Simone recorded this track live in concert on 7th April 1968, a few days after the death of Martin Luther King Jr. This piece, which she dedicates to King, is full of sadness. And yet, what I find extraordinary about Simone is her utter composure as she sings through the immediate grief of King’s assassination. The energy that’s generated in this concert is palpable from the live recording. I think it gets to the heart of what all the tracks I have chosen point to: connecting us to something beyond the mundane.

Illustration by Naomi Jennings - O'Toole

I’d just like to ask you for: a luxury item and a book to take to your island, and of course, you may carry the traditional Bible and works of Shakespeare.


Well, I’m asking a little bit much here, but I’d like the island to be seasonal. I’d like there to be some snow on the ground for at least two weeks of the year. And I’d like to have some cross-country skis.


Do you go skiing a lot?


Not a lot but I love cross-country. I love journeying, on foot, I love walking, over long distances, under my own steam.

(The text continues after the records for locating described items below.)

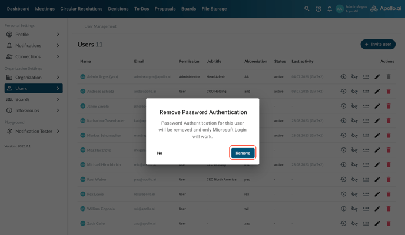Click the password dots icon for Rex Lewis
405x235 pixels.
[x=366, y=194]
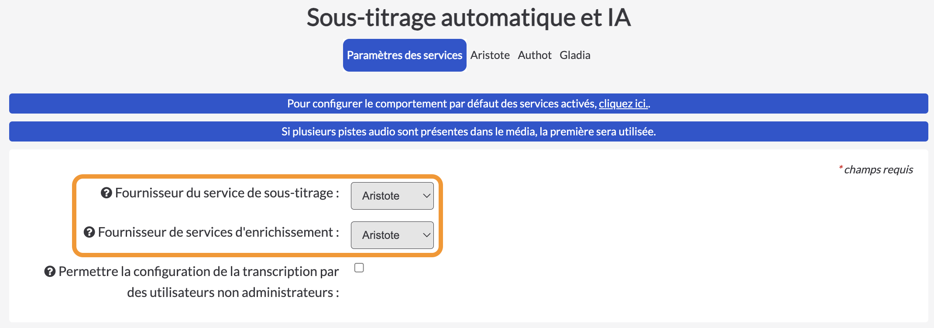Enable transcription configuration by non-administrators checkbox
The width and height of the screenshot is (934, 328).
[x=359, y=268]
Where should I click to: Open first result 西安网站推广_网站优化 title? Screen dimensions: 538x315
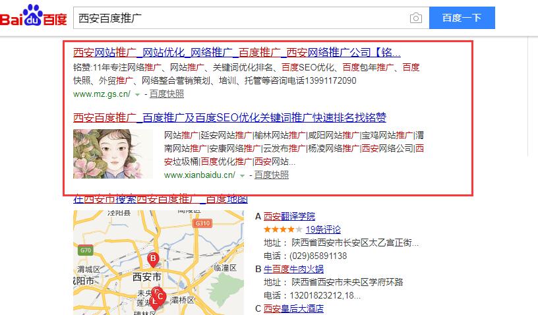237,52
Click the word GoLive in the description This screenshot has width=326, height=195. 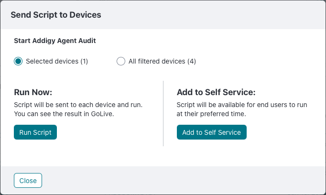[x=102, y=114]
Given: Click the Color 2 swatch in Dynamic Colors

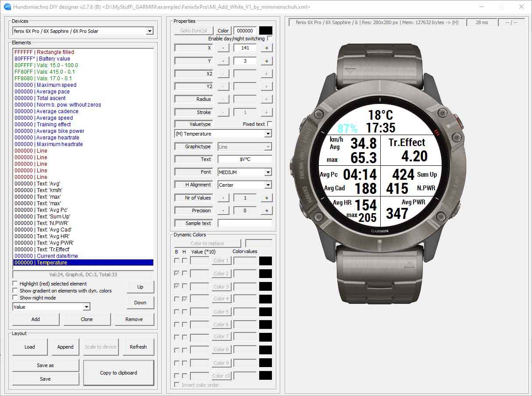Looking at the screenshot, I should click(x=266, y=273).
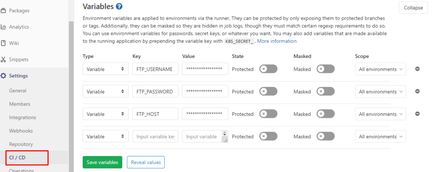Click the Save variables button
The height and width of the screenshot is (172, 437).
102,162
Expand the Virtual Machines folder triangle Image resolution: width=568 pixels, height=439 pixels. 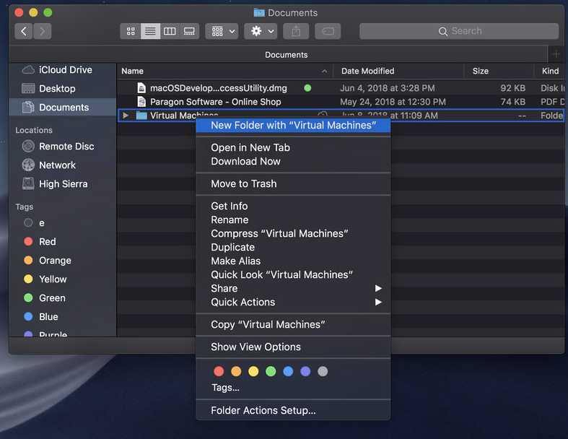[126, 116]
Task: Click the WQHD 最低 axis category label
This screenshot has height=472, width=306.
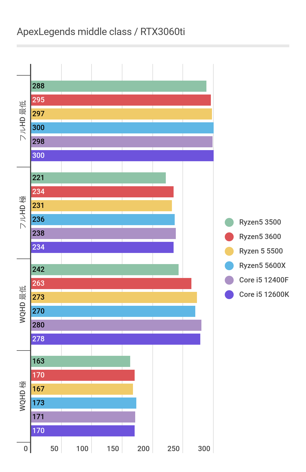Action: click(23, 304)
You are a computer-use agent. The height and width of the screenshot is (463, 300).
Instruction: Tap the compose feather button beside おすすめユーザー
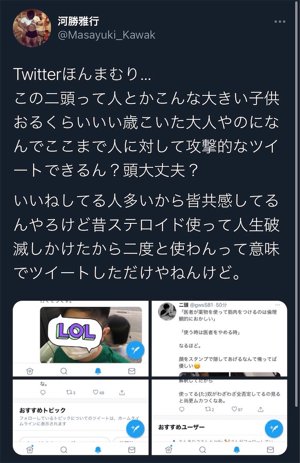point(274,429)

So, a pair of cross-country skis for the winter on this island would be marvellous.


I found it hard to think about a single book that I would take, but I recently got given a copy of The Living Mountain by the Scottish author and poet Nan Shepherd, who was writing in the 1940s but didn’t publish this until 1977. It’s a book about her life walking in the Cairngorms. Usually, I hate nature writing; I love being in nature myself but dislike often the men who write about it. I think Nan Shepherd avoids that phallic, arrogant feeling. Instead of climbing to the top of mountains, she writes about walking into them. She is so sensorially aware of her body in nature, and would remind me, in my solitude on this island, of a good way to be in nature.


Concluding this castaway interview, Esther shared her aspirations at The Courtauld. Despite being a relatively recent addition to The Courtauld community, her drive and enthusiasm are entirely directed at inspiring her students.


What I’d like is to facilitate my students’ research in lots of new and imaginative directions, and to think about British art in broader ways. It’s about having students who take the field in new directions – that would be wonderful.